[SUPPLIED DATA]
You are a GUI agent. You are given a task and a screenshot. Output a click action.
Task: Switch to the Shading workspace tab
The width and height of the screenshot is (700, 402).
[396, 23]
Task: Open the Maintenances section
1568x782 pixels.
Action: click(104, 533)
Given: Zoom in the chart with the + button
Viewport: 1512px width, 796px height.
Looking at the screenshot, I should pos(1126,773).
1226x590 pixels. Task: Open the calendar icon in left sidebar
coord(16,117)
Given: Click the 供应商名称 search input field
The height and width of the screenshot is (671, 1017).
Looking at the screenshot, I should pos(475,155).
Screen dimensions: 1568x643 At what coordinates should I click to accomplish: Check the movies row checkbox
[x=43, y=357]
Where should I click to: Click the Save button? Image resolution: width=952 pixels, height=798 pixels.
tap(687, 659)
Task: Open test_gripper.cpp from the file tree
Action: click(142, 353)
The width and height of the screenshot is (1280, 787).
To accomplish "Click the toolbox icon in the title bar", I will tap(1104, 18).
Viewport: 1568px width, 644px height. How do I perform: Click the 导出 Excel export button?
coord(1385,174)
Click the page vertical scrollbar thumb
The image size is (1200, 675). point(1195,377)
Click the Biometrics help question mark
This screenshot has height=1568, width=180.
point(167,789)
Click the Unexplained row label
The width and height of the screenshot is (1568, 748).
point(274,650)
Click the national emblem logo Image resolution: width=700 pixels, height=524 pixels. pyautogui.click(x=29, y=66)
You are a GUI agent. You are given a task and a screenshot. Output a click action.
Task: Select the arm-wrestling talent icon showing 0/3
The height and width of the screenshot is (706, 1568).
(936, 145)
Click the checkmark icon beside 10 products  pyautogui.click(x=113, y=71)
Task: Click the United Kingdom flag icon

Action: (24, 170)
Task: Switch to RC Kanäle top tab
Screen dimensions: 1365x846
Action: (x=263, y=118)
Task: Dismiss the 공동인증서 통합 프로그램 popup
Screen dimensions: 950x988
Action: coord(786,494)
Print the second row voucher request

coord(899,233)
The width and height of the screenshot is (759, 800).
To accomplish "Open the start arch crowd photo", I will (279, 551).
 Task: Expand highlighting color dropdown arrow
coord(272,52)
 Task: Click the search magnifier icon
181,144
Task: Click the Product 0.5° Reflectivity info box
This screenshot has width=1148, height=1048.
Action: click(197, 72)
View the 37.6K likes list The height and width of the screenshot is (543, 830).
[/SUPPLIED DATA]
*YOUR INSTRUCTIONS*: Could every record be printed again exactly as it reads?

*TASK SOLUTION*:
You are a GUI agent. You are given a task and a screenshot. Output a click action.
Task: Switch to the Shading workspace tab
The width and height of the screenshot is (700, 402).
[396, 23]
Task: Open the Maintenances section
1568x782 pixels.
Action: click(104, 533)
Given: Zoom in the chart with the + button
Viewport: 1512px width, 796px height.
Looking at the screenshot, I should pos(1126,773).
1226x590 pixels. Task: Open the calendar icon in left sidebar
coord(16,117)
Given: Click the 供应商名称 search input field
The height and width of the screenshot is (671, 1017).
Looking at the screenshot, I should pos(475,155).
Screen dimensions: 1568x643 At what coordinates should I click to accomplish: Check the movies row checkbox
[x=43, y=357]
Where should I click to: Click the Save button? Image resolution: width=952 pixels, height=798 pixels.
tap(687, 659)
Task: Open test_gripper.cpp from the file tree
Action: click(142, 353)
The width and height of the screenshot is (1280, 787).
To accomplish "Click the toolbox icon in the title bar", I will tap(1104, 18).
Viewport: 1568px width, 644px height. How do I perform: Click the 导出 Excel export button?
coord(1385,174)
Click the page vertical scrollbar thumb
The image size is (1200, 675). point(1195,377)
Click the Biometrics help question mark
This screenshot has height=1568, width=180.
point(167,789)
Click the Unexplained row label
The width and height of the screenshot is (1568, 748).
point(274,650)
Click the national emblem logo Image resolution: width=700 pixels, height=524 pixels. pyautogui.click(x=29, y=66)
You are a GUI agent. You are given a task and a screenshot. Output a click action.
Task: Select the arm-wrestling talent icon showing 0/3
The height and width of the screenshot is (706, 1568).
(936, 145)
Click the checkmark icon beside 10 products  pyautogui.click(x=113, y=71)
Task: Click the United Kingdom flag icon

Action: (24, 170)
Task: Switch to RC Kanäle top tab
Screen dimensions: 1365x846
Action: (x=263, y=118)
Task: Dismiss the 공동인증서 통합 프로그램 popup
Screen dimensions: 950x988
Action: coord(786,494)
Print the second row voucher request

coord(899,233)
The width and height of the screenshot is (759, 800).
To accomplish "Open the start arch crowd photo", I will (279, 551).
 Task: Expand highlighting color dropdown arrow
coord(272,52)
 Task: Click the search magnifier icon
181,144
Task: Click the Product 0.5° Reflectivity info box
This screenshot has width=1148, height=1048.
Action: click(197, 72)
View the 37.6K likes list The height and width of the screenshot is (543, 830).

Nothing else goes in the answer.